Dadurch stelle sich zurzeit die Frage nach der Grundlage einer weiteren Zusammenarbeit mit Russland. Man habe bereits innerhalb der Allianz entschieden, so der Generalsekretär, vorerst alle Treffen auf Stabsebene mit der russischen Seite abzusagen. Darüber hinaus stehe das gesamte Spektrum der bisherigen Zusammenarbeit zwischen Brüssel und Moskau auf dem Prüfstand. Die entsprechenden Entscheidungen würden beim nächsten Treffen der NATO-Außenminister am 1. und 2. April fallen. Aber, und mit dieser Zusicherung schloss Rasmussen den dritten Punkt ab: „Unsere Tür für den politischen Dialog bleibt auch weiterhin geöffnet.“

Europa muss in Zukunft mehr in die Verteidigung investieren

Drei Schwerpunkte benannte der oberste Vertreter der NATO schließlich auch im letzten Kapitel seiner Rede, in dem er sich mit dem transatlantischen Verhältnis befasste.
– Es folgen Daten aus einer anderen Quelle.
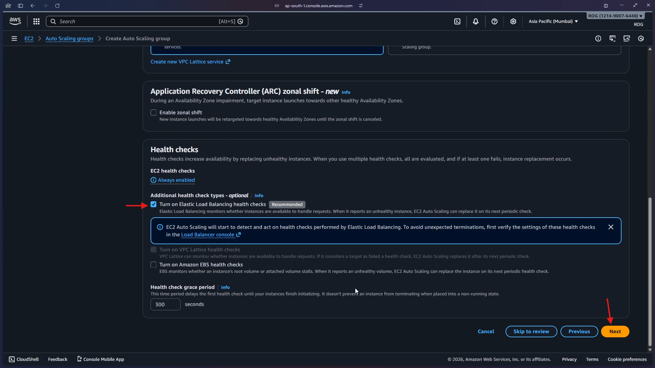Click the health check grace period field
The image size is (655, 368).
click(165, 305)
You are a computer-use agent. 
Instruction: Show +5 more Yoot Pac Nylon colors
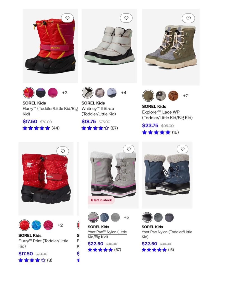pyautogui.click(x=126, y=217)
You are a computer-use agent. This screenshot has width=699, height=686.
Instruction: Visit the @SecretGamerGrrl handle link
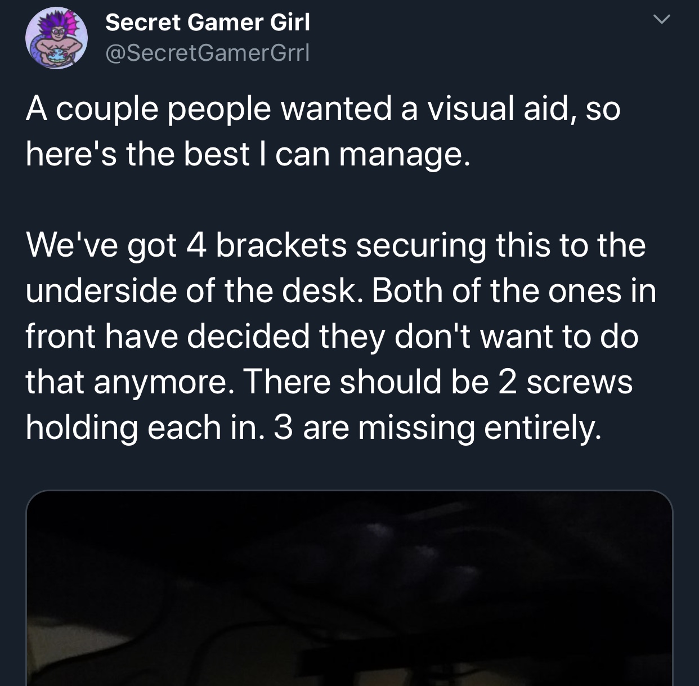coord(208,53)
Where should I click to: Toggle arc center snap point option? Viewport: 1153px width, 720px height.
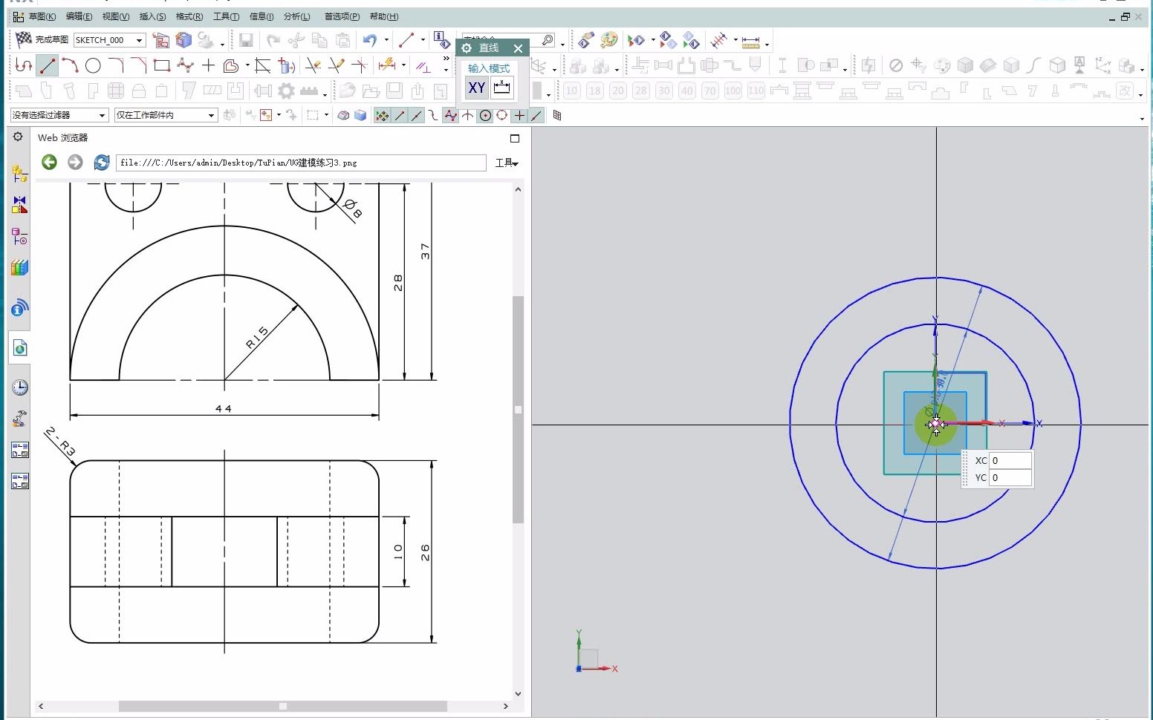click(x=485, y=116)
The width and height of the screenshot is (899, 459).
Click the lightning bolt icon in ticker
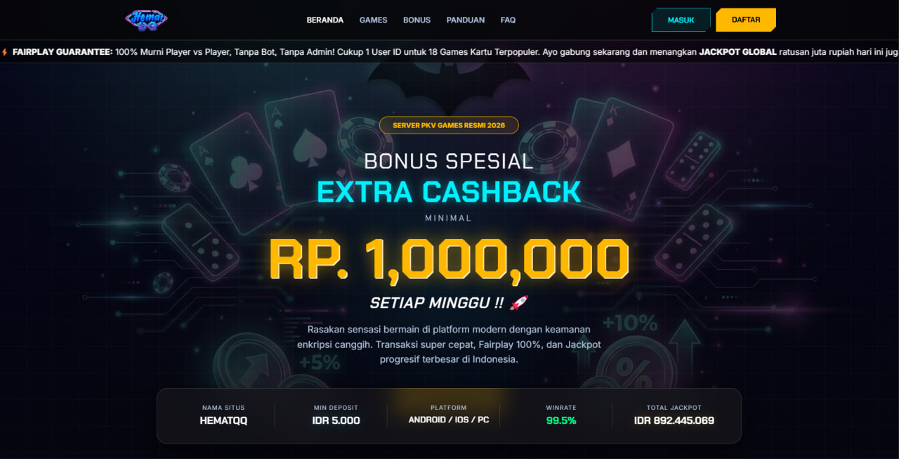pyautogui.click(x=5, y=52)
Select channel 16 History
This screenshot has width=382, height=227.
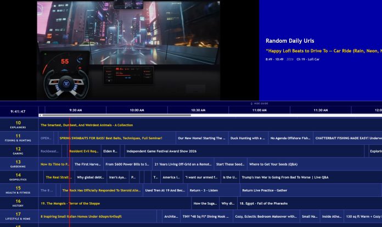click(18, 203)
Rasmussens Dreiklang lautete hier: „Wir müssen erstens dringend unsere wirtschaftlichen Beziehungen untereinander stärken; die transatlantische Handels-und Investitionspartnerschaft ist hierzu der Schlüssel. Zweitens: Wir müssen Europas Abhängigkeit von russischer Energie verringern und – quasi als zentrale strategisch-transatlantische Entscheidung – vermehrt auf unterschiedliche Energiequellen setzen. Drittens: Wir müssen in Europa unsere Verteidigungsinvestitionen erhöhen und zugleich unsere Sicherheitszusammenarbeit innerhalb der NATO weiter ausbauen.“

Die NATO werde stark und wachsam bleiben, versicherte Anders Fogh Rasmussen abschließend. Gemeinsam mit der Europäischen Union und dem Rest der Internationalen Gemeinschaft werde das Militärbündnis auch künftig die Sicherheit und Stabilität im Euroatlantischen Raum garantieren. Größte Aufgabe der NATO sei und bleibe es, „unsere Bevölkerung und unser Territorium zu verteidigen“. Damit dies gelingen könne, müsse sichergestellt sein, dass die Allianz über das gesamte Fähigkeitsspektrum zur Abschreckung und Verteidigung verfüge. Der Generalsekretär wörtlich: „Wir können unmöglich weiter abrüsten, während der Rest der Welt sich bewaffnet und fremde Armeen an unseren Grenzen auffahren.“



Die Aufnahme zeigt NATO-Generalsekretär Anders Fogh Rasmussen bei seiner Rede am 21. März 2014 anlässlich des „Brussels Forum“ des German Marshall Fund.